Change Data Capture
Version 23.4.8843
Version 23.4.8843
Change Data Capture
Some sources support change data capture (CDC), where a source uses a log file to log events (Insert
, Update
, or Delete
) that cause changes in the database. Rather than querying the source table for changes, CData Sync reads the log file for any change events. Then, the application extracts those changes in near real time for replication and stores the current log position for the next replication.
The following sources support CDC capability:
-
MariaDB - Uses binary logs.
-
MySQL - Uses binary logs.
-
Oracle - Uses Oracle Flashback.
-
PostgreSQL - Uses logical replication.
-
SQL Server - Uses either change tracking or change data capture.
This document explains the following concepts and tasks:
-
defining a CDC pipeline
-
determining when to use CDC
-
enabling CDC for a source database
-
creating a CDC job in Sync
-
adding tasks to your CDC job
-
adding a post-job transformation
What Is a CDC Pipeline?
Change data capture (CDC) creates a pipeline that enables you to stream data changes from a source to supported destinations so you can run transformations on that data. Supported destinations can include any of the following structures:
-
another relational database
-
a cloud storage system or a data lake
-
a data warehouse (for example, Snowflake, Amazon Redshift, and Google BigQuery)
-
a file storage system
-
a message queue (for example, Kafka or Kinesis)

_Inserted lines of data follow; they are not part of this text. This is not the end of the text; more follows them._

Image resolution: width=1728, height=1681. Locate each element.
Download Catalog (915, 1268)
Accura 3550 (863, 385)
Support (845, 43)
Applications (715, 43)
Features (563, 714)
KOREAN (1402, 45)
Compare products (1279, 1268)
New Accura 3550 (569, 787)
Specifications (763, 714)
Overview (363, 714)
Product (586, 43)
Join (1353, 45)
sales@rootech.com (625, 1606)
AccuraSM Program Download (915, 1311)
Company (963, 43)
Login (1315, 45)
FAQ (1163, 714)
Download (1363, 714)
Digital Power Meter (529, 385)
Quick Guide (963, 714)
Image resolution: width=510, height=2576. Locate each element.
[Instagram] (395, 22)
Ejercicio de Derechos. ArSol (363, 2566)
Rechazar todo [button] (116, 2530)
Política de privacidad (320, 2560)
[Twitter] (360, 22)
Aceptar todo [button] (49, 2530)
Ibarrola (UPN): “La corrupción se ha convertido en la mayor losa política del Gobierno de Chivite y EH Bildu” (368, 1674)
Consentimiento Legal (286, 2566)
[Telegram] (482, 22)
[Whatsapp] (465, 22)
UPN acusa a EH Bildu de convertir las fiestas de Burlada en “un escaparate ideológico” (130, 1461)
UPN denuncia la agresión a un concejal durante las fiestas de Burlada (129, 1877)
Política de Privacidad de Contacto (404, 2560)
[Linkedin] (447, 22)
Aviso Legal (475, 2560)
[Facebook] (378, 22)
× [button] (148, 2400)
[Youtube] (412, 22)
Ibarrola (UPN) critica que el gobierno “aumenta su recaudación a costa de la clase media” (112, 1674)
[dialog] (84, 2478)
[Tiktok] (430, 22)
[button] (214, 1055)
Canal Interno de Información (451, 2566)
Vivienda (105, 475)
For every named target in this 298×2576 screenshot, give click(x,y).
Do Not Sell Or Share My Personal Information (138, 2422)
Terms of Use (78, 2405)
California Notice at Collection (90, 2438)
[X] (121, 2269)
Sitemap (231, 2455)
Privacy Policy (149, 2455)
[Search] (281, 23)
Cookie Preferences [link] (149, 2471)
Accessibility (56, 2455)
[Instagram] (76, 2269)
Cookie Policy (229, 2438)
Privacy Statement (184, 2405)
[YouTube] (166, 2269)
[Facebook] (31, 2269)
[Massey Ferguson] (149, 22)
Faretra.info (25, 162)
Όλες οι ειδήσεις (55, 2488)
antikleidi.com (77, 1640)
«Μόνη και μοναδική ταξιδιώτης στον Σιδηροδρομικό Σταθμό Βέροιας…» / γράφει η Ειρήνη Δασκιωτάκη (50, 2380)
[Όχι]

Determining When to Use CDC
The CDC approach integrates data through a process of identification, capture, and delivery of changes that are made to a source database. Those data changes are stored in a transaction log.
This approach makes sense in the following situations:
-
You are using one of the sources that supports CDC. As mentioned earlier, Sync supports native, log-based change data capture for MySQL, Oracle, PostgreSQL, and SQL Server.
-
You need near, real-time data. The CDC process provides near real-time data transfer in ETL and ELT processing.
-
You want to limit or preserve resource use. CDC data integration has low impact on your system because it does not make changes at the application level, nor does it scan transactional tables.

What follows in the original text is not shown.